SFC Energy AG (SSMFF) Q2 2024 Earnings Call Transcript Highlights: Strong Revenue Growth and Improved Margins

SFC Energy AG (SSMFF) reports a 24.2% revenue increase and significant margin expansions in Q2 2024.

Summary
  • Revenue: Increased by 24.2%.
  • EBITDA Adjusted Margin: Expanded to 17.7%, a 4.8 percentage point increase.
  • EBIT Adjusted Margin: Expanded to 13.5%, a 5.9 percentage point increase.
  • Order Backlog: EUR89 million.
  • Gross Profit: EUR29.5 million, a 35% increase.
  • Gross Margin: 41.7%, up from 38.3% in the previous half year.
  • Adjusted EBITDA: EUR12.5 million, a 71% increase.
  • Adjusted EBIT: EUR9.5 million, up from EUR4.3 million in the previous year.

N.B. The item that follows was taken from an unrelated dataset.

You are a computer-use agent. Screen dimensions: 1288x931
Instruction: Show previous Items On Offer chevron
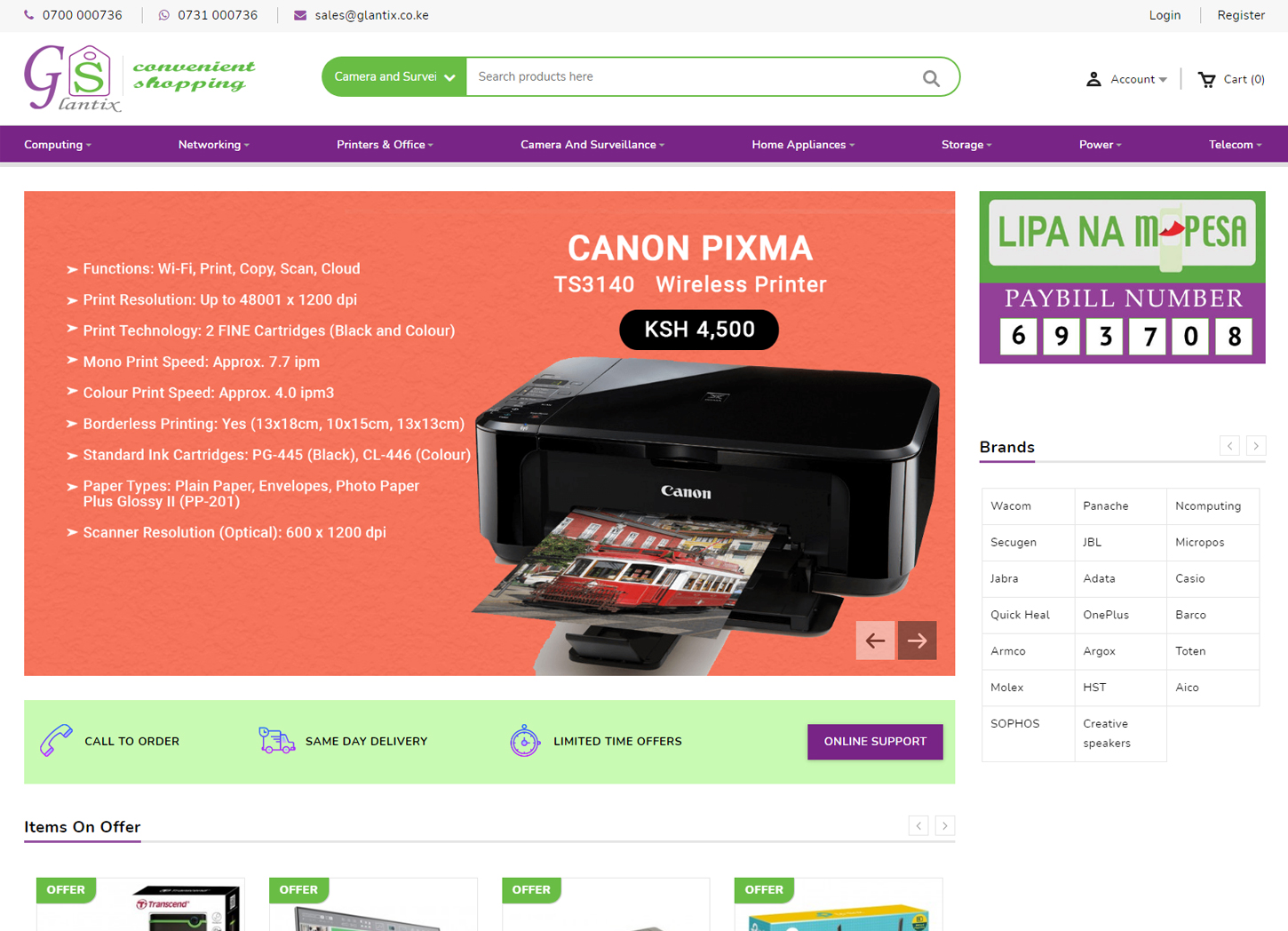pyautogui.click(x=918, y=826)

  • Operating Cash Flow: EUR12.6 million, a 70% increase.
  • Net Profit: EUR6.4 million.
  • Cash Position: Almost EUR70 million, up from EUR60 million at the beginning of the year.
  • Permanent Employees: 421, up from 400 at the end of the previous year.
  • Sales Revenue Guidance: EUR141.7 million to EUR153.5 million.
  • EBITDA Guidance: EUR17.5 million to EUR22.4 million.
  • EBIT Guidance: EUR9.8 million to EUR14.1 million.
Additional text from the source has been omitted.